- [How to complete this task]: All records below should be repeated exactly, with the pictures left out.

BEGIN Information supplied

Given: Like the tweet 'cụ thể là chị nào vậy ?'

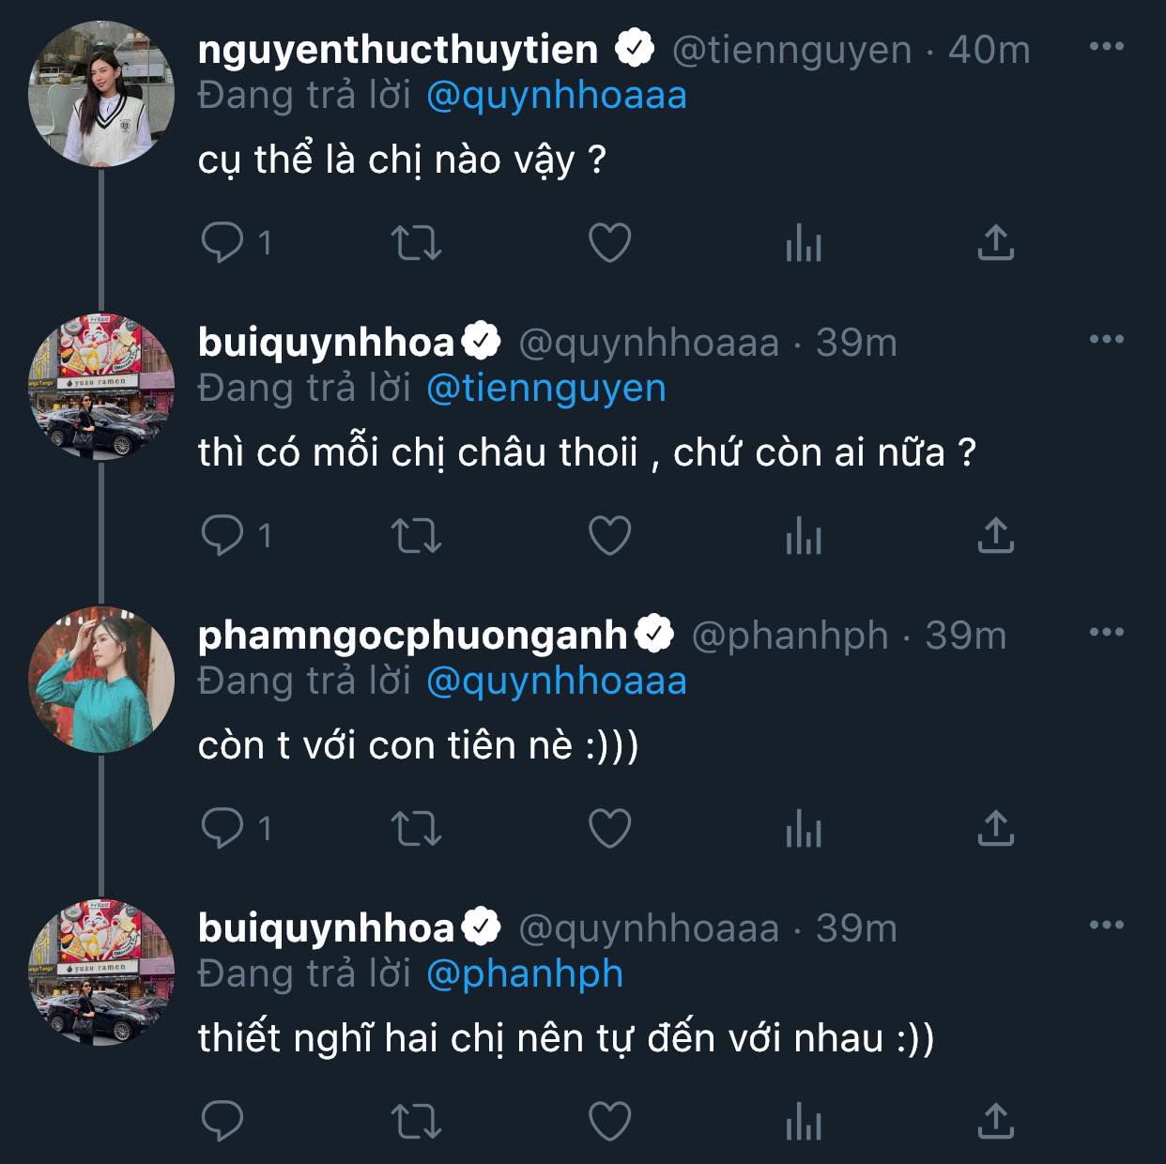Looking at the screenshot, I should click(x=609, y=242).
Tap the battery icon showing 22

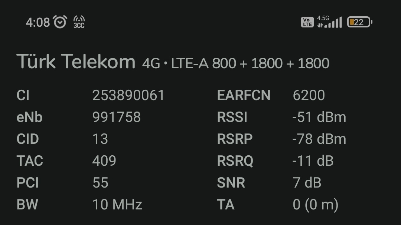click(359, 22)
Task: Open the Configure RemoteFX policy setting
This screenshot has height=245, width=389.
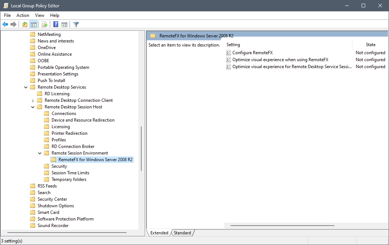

END Information supplied

- [Response to this exercise]:
Given: Like the tweet 'cụ thể là chị nào vậy ?'

Looking at the screenshot, I should click(x=609, y=242).
Tap the battery icon showing 22

click(359, 22)
Task: Open the Configure RemoteFX policy setting
This screenshot has height=245, width=389.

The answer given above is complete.